Plenty gloomy, to be sure … but enough of what might have been. The U.S. energy sector is leading the world in oil production growth, and the drive toward “hydrocarbon manufacturing” continues to make strides. What might lie ahead?
One topic of discussion at the forum was the yawning valuation disparity between producing reserves, which often find a market among upstream master limited partnerships (MLPs), and reserves that are classified as proved undeveloped (PUDs), for which traditional E&P buyers are largely absent.
Transactions for the former reflect present values calculated using a third-party reserve report and, in the current interest rate environment, record low discount rates of 6% to 8%. These often amenable valuations contrast sharply with valuation metrics applied to PUDs, where discount rates are commonly as high as 25% to 30%—and which are typically applied after also having “risked” or haircut the proved reserve estimates by 10% to 25%.
How to bridge the valuation gap? In an era of multiwell pad development, or “batch drilling,” would it not also make sense to add a step after the manufacturing process to conduct periodic batch sales of fully developed pads? This could keep the manufacturing process running both in terms of rising production and in E&Ps’ ability to recoup their capital on an accelerated basis.
The idea here is to develop a symbiotic relationship between an E&P and MLP, allowing each side to anticipate successive transactions involving fully developed properties based on third-party reserve reports, the 12-month commodity futures strip and, as an example, a 7% discount rate. Inevitably, there will be variations in wells’ estimated ultimate recoveries, but there would be no cherry picking allowed under an agreed structure incorporating these three key elements.

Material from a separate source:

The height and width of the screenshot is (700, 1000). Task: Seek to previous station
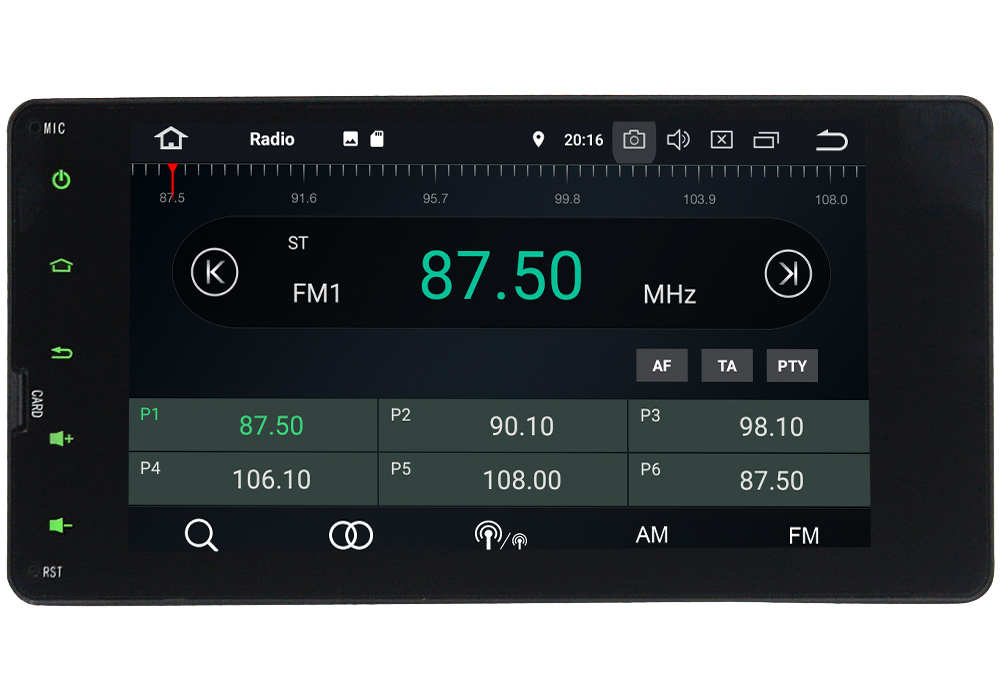click(x=215, y=273)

But aren’t MLPs more focused on buying mature properties where decline curves have flattened?
Yes, pad drilling would normally imply initial sharper decline curves, but there is precedent for structuring deals to help offset production declines. One example involved selling an initial lower working interest in a property that would then grow by an increment each month, subject to an upper limit, allowing the buyer to own a rising working interest in a declining production stream.
In addition to being able to monetize drilling and completion dollars in a timely fashion—and at a more palatable price at a time when the less liquid market for PUD properties offers a poor alternative—E&Ps would benefit from a technical perspective. Full development via pad drilling offers E&Ps advantages in greater fracing efficiency, transportation costs, water management and more.
Ultimately, the concept optimizes the distinct competencies of each of the respective parties. For an E&P, its core competency lies in the technical sphere of drilling and completion; for an MLP, it lies more in its access to lower-cost capital.
Maybe one day we’ll also wonder: What if this, too, hadn’t existed?